Target pointing data
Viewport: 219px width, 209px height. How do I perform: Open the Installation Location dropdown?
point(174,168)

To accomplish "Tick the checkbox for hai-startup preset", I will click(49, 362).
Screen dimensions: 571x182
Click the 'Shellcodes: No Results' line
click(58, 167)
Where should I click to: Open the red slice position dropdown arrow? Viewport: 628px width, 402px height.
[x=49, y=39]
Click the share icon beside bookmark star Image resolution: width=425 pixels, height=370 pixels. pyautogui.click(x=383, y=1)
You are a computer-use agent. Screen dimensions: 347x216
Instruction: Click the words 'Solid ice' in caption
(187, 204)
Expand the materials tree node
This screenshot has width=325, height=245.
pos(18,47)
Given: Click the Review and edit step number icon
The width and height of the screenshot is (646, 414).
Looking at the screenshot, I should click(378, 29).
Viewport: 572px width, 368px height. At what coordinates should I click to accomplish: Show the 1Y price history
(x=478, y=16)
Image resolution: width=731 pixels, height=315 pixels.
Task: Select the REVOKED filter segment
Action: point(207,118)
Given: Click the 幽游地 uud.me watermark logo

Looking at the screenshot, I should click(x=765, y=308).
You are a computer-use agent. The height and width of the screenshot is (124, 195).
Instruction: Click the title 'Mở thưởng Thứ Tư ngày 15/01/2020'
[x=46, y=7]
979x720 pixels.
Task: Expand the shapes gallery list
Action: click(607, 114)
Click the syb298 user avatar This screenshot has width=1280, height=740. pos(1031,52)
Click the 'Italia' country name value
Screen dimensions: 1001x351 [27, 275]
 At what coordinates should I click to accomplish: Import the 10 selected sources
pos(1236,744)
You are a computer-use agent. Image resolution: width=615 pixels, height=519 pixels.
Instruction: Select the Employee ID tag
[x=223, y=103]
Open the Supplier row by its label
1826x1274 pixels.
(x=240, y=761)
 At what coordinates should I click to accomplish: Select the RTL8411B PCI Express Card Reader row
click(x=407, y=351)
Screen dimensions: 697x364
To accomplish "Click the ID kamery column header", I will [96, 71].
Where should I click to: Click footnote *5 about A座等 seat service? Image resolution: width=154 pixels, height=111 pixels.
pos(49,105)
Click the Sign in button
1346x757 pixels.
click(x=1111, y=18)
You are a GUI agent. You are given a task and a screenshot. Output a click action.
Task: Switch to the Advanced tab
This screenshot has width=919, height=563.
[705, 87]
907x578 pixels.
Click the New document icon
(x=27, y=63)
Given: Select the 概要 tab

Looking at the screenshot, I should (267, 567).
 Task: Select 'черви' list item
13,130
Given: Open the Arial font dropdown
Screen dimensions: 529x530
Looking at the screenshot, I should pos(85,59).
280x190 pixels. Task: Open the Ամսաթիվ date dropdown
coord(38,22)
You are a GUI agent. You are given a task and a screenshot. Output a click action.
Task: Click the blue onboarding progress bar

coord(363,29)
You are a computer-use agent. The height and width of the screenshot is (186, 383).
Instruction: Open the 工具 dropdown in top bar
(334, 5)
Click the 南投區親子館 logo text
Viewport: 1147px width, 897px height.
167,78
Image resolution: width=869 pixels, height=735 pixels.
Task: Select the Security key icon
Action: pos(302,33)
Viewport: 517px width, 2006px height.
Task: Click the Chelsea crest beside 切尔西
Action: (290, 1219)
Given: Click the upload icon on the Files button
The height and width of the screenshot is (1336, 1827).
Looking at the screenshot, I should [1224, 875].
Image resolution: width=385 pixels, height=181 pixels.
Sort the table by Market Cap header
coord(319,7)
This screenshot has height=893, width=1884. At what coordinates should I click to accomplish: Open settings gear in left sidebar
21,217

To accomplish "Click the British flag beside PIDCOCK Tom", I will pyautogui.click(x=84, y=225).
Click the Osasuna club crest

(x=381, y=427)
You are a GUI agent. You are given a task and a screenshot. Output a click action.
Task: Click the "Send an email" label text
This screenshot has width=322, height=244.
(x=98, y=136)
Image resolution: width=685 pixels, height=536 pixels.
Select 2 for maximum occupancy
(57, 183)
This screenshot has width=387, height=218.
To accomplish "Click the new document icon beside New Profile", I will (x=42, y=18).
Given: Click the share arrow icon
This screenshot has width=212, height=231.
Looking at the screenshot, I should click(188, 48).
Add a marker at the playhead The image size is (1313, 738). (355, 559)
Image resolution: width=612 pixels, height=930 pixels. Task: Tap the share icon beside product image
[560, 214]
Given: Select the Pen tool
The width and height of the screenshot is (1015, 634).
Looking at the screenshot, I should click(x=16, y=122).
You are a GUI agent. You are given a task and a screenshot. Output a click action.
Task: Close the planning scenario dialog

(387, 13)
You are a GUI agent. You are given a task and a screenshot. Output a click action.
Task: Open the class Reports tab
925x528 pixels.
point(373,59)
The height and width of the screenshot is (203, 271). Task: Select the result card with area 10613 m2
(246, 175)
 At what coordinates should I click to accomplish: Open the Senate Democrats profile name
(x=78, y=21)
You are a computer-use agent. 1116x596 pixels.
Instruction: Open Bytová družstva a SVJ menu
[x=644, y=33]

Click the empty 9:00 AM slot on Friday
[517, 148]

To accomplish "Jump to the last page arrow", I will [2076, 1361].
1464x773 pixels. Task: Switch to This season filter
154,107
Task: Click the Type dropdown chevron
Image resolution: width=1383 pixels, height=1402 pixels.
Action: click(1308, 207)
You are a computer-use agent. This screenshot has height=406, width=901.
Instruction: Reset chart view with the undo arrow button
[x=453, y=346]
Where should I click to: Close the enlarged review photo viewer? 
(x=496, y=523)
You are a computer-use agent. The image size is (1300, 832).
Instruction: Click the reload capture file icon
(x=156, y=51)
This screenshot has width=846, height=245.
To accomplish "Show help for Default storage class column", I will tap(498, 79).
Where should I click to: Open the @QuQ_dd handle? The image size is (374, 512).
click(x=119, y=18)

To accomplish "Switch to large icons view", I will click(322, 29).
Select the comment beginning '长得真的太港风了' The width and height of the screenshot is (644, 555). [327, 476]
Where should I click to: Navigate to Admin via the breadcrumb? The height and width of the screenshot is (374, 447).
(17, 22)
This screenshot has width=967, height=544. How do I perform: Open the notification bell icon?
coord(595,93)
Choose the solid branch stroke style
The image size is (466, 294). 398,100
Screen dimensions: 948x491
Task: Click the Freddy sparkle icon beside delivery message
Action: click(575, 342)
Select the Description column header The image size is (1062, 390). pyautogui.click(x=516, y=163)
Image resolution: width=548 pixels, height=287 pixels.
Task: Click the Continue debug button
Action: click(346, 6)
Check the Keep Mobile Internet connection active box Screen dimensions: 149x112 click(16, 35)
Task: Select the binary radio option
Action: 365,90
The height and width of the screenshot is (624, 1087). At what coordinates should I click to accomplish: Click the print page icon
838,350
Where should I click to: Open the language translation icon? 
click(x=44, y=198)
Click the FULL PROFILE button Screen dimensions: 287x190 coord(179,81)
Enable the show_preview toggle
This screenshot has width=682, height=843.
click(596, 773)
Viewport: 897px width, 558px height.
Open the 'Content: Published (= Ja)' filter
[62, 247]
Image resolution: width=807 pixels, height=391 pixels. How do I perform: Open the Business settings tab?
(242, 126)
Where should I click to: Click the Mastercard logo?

(WHAT YOU ARE ASKED TO DO): Recast all of the data above as a numbered list, omitting blank lines.

(CORRECT OUTPUT):
1. Viewport: 219px width, 209px height. How do I perform: Open the Installation Location dropdown?
2. point(174,168)
3. To accomplish "Tick the checkbox for hai-startup preset", I will click(49, 362).
4. Screen dimensions: 571x182
5. Click the 'Shellcodes: No Results' line
6. click(58, 167)
7. Where should I click to: Open the red slice position dropdown arrow? Viewport: 628px width, 402px height.
8. [x=49, y=39]
9. Click the share icon beside bookmark star Image resolution: width=425 pixels, height=370 pixels. pyautogui.click(x=383, y=1)
10. You are a computer-use agent. Screen dimensions: 347x216
11. Instruction: Click the words 'Solid ice' in caption
12. (187, 204)
13. Expand the materials tree node
14. This screenshot has width=325, height=245.
15. pos(18,47)
16. Given: Click the Review and edit step number icon
17. The width and height of the screenshot is (646, 414).
18. Looking at the screenshot, I should click(378, 29).
19. Viewport: 572px width, 368px height. At what coordinates should I click to accomplish: Show the 1Y price history
20. (x=478, y=16)
21. Image resolution: width=731 pixels, height=315 pixels.
22. Task: Select the REVOKED filter segment
23. Action: point(207,118)
24. Given: Click the 幽游地 uud.me watermark logo
25. Looking at the screenshot, I should click(x=765, y=308).
26. You are a computer-use agent. The height and width of the screenshot is (124, 195).
27. Instruction: Click the title 'Mở thưởng Thứ Tư ngày 15/01/2020'
28. [x=46, y=7]
29. 979x720 pixels.
30. Task: Expand the shapes gallery list
31. Action: click(607, 114)
32. Click the syb298 user avatar This screenshot has width=1280, height=740. pos(1031,52)
33. Click the 'Italia' country name value
34. Screen dimensions: 1001x351 [27, 275]
35.  At what coordinates should I click to accomplish: Import the 10 selected sources
36. pos(1236,744)
37. You are a computer-use agent. Image resolution: width=615 pixels, height=519 pixels.
38. Instruction: Select the Employee ID tag
39. [x=223, y=103]
40. Open the Supplier row by its label
41. 1826x1274 pixels.
42. (x=240, y=761)
43.  At what coordinates should I click to accomplish: Select the RTL8411B PCI Express Card Reader row
44. click(x=407, y=351)
45. Screen dimensions: 697x364
46. To accomplish "Click the ID kamery column header", I will [96, 71].
47. Where should I click to: Click footnote *5 about A座等 seat service? Image resolution: width=154 pixels, height=111 pixels.
48. pos(49,105)
49. Click the Sign in button
50. 1346x757 pixels.
51. click(x=1111, y=18)
52. You are a GUI agent. You are given a task and a screenshot. Output a click action.
53. Task: Switch to the Advanced tab
54. This screenshot has width=919, height=563.
55. [705, 87]
56. 907x578 pixels.
57. Click the New document icon
58. (x=27, y=63)
59. Given: Select the 概要 tab
60. Looking at the screenshot, I should (267, 567).
61.  Task: Select 'черви' list item
62. 13,130
63. Given: Open the Arial font dropdown
64. Screen dimensions: 529x530
65. Looking at the screenshot, I should pos(85,59).
66. 280x190 pixels. Task: Open the Ամսաթիվ date dropdown
67. coord(38,22)
68. You are a GUI agent. You are given a task and a screenshot. Output a click action.
69. Task: Click the blue onboarding progress bar
70. coord(363,29)
71. You are a computer-use agent. The height and width of the screenshot is (186, 383).
72. Instruction: Open the 工具 dropdown in top bar
73. (334, 5)
74. Click the 南投區親子館 logo text
75. Viewport: 1147px width, 897px height.
76. 167,78
77. Image resolution: width=869 pixels, height=735 pixels.
78. Task: Select the Security key icon
79. Action: pos(302,33)
80. Viewport: 517px width, 2006px height.
81. Task: Click the Chelsea crest beside 切尔西
82. Action: (290, 1219)
83. Given: Click the upload icon on the Files button
84. The height and width of the screenshot is (1336, 1827).
85. Looking at the screenshot, I should [1224, 875].
86. Image resolution: width=385 pixels, height=181 pixels.
87. Sort the table by Market Cap header
88. coord(319,7)
89. This screenshot has height=893, width=1884. At what coordinates should I click to accomplish: Open settings gear in left sidebar
90. 21,217
91. To accomplish "Click the British flag beside PIDCOCK Tom", I will pyautogui.click(x=84, y=225).
92. Click the Osasuna club crest
93. (x=381, y=427)
94. You are a GUI agent. You are given a task and a screenshot. Output a click action.
95. Task: Click the "Send an email" label text
96. This screenshot has width=322, height=244.
97. (x=98, y=136)
98. Image resolution: width=685 pixels, height=536 pixels.
99. Select 2 for maximum occupancy
100. (57, 183)
101. This screenshot has width=387, height=218.
102. To accomplish "Click the new document icon beside New Profile", I will (x=42, y=18).
103. Given: Click the share arrow icon
104. This screenshot has width=212, height=231.
105. Looking at the screenshot, I should click(188, 48).
106. Add a marker at the playhead The image size is (1313, 738). (355, 559)
107. Image resolution: width=612 pixels, height=930 pixels. Task: Tap the share icon beside product image
108. [560, 214]
109. Given: Select the Pen tool
110. The width and height of the screenshot is (1015, 634).
111. Looking at the screenshot, I should click(x=16, y=122).
112. You are a GUI agent. You are given a task and a screenshot. Output a click action.
113. Task: Close the planning scenario dialog
114. (387, 13)
115. You are a GUI agent. You are given a task and a screenshot. Output a click action.
116. Task: Open the class Reports tab
117. 925x528 pixels.
118. point(373,59)
119. The height and width of the screenshot is (203, 271). Task: Select the result card with area 10613 m2
120. (246, 175)
121.  At what coordinates should I click to accomplish: Open the Senate Democrats profile name
122. (x=78, y=21)
123. You are a computer-use agent. 1116x596 pixels.
124. Instruction: Open Bytová družstva a SVJ menu
125. [x=644, y=33]
126. Click the empty 9:00 AM slot on Friday
127. [517, 148]
128. To accomplish "Jump to the last page arrow", I will [2076, 1361].
129. 1464x773 pixels. Task: Switch to This season filter
130. 154,107
131. Task: Click the Type dropdown chevron
132. Image resolution: width=1383 pixels, height=1402 pixels.
133. Action: click(1308, 207)
134. You are a computer-use agent. This screenshot has height=406, width=901.
135. Instruction: Reset chart view with the undo arrow button
136. [x=453, y=346]
137. Where should I click to: Close the enlarged review photo viewer? 
138. (x=496, y=523)
139. You are a computer-use agent. The image size is (1300, 832).
140. Instruction: Click the reload capture file icon
141. (x=156, y=51)
142. This screenshot has width=846, height=245.
143. To accomplish "Show help for Default storage class column", I will tap(498, 79).
144. Where should I click to: Open the @QuQ_dd handle? The image size is (374, 512).
145. click(x=119, y=18)
146. To accomplish "Switch to large icons view", I will click(322, 29).
147. Select the comment beginning '长得真的太港风了' The width and height of the screenshot is (644, 555). [327, 476]
148. Where should I click to: Navigate to Admin via the breadcrumb? The height and width of the screenshot is (374, 447).
149. (17, 22)
150. This screenshot has width=967, height=544. How do I perform: Open the notification bell icon?
151. coord(595,93)
152. Choose the solid branch stroke style
153. The image size is (466, 294). 398,100
154. Screen dimensions: 948x491
155. Task: Click the Freddy sparkle icon beside delivery message
156. Action: click(575, 342)
157. Select the Description column header The image size is (1062, 390). pyautogui.click(x=516, y=163)
158. Image resolution: width=548 pixels, height=287 pixels.
159. Task: Click the Continue debug button
160. Action: click(346, 6)
161. Check the Keep Mobile Internet connection active box Screen dimensions: 149x112 click(16, 35)
162. Task: Select the binary radio option
163. Action: 365,90
164. The height and width of the screenshot is (624, 1087). At what coordinates should I click to accomplish: Click the print page icon
165. 838,350
166. Where should I click to: Open the language translation icon? 
167. click(x=44, y=198)
168. Click the FULL PROFILE button Screen dimensions: 287x190 coord(179,81)
169. Enable the show_preview toggle
170. This screenshot has width=682, height=843.
171. click(596, 773)
172. Viewport: 897px width, 558px height.
173. Open the 'Content: Published (= Ja)' filter
174. [62, 247]
175. Image resolution: width=807 pixels, height=391 pixels. How do I perform: Open the Business settings tab?
176. (242, 126)
177. Where should I click to: Click the Mastercard logo?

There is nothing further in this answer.